Required task. Rewrite the lines below as a numbered list, leaving out any blank lines.

Records for the exercise.
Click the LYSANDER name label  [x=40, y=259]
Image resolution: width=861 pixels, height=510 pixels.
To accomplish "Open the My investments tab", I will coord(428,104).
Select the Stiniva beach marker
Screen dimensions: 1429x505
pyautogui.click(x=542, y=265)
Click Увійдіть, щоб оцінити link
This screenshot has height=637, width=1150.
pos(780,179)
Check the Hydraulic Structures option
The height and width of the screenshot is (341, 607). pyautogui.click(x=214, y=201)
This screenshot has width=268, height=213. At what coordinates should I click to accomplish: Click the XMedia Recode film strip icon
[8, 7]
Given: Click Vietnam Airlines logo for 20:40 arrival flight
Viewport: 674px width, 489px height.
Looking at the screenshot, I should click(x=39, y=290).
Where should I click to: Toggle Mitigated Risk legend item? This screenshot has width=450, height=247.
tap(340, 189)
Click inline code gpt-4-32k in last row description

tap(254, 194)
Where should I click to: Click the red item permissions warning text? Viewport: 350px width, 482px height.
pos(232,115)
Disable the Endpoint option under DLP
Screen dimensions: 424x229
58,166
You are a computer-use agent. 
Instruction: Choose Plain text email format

Response to this task.
1. Click the LYSANDER name label  [x=40, y=259]
2. Image resolution: width=861 pixels, height=510 pixels.
3. To accomplish "Open the My investments tab", I will coord(428,104).
4. Select the Stiniva beach marker
5. Screen dimensions: 1429x505
6. pyautogui.click(x=542, y=265)
7. Click Увійдіть, щоб оцінити link
8. This screenshot has height=637, width=1150.
9. pos(780,179)
10. Check the Hydraulic Structures option
11. The height and width of the screenshot is (341, 607). pyautogui.click(x=214, y=201)
12. This screenshot has width=268, height=213. At what coordinates should I click to accomplish: Click the XMedia Recode film strip icon
13. [8, 7]
14. Given: Click Vietnam Airlines logo for 20:40 arrival flight
15. Viewport: 674px width, 489px height.
16. Looking at the screenshot, I should click(x=39, y=290).
17. Where should I click to: Toggle Mitigated Risk legend item? This screenshot has width=450, height=247.
18. tap(340, 189)
19. Click inline code gpt-4-32k in last row description
20. tap(254, 194)
21. Where should I click to: Click the red item permissions warning text? Viewport: 350px width, 482px height.
22. pos(232,115)
23. Disable the Endpoint option under DLP
24. Screen dimensions: 424x229
25. 58,166
26. You are a computer-use agent. 
27. Instruction: Choose Plain text email format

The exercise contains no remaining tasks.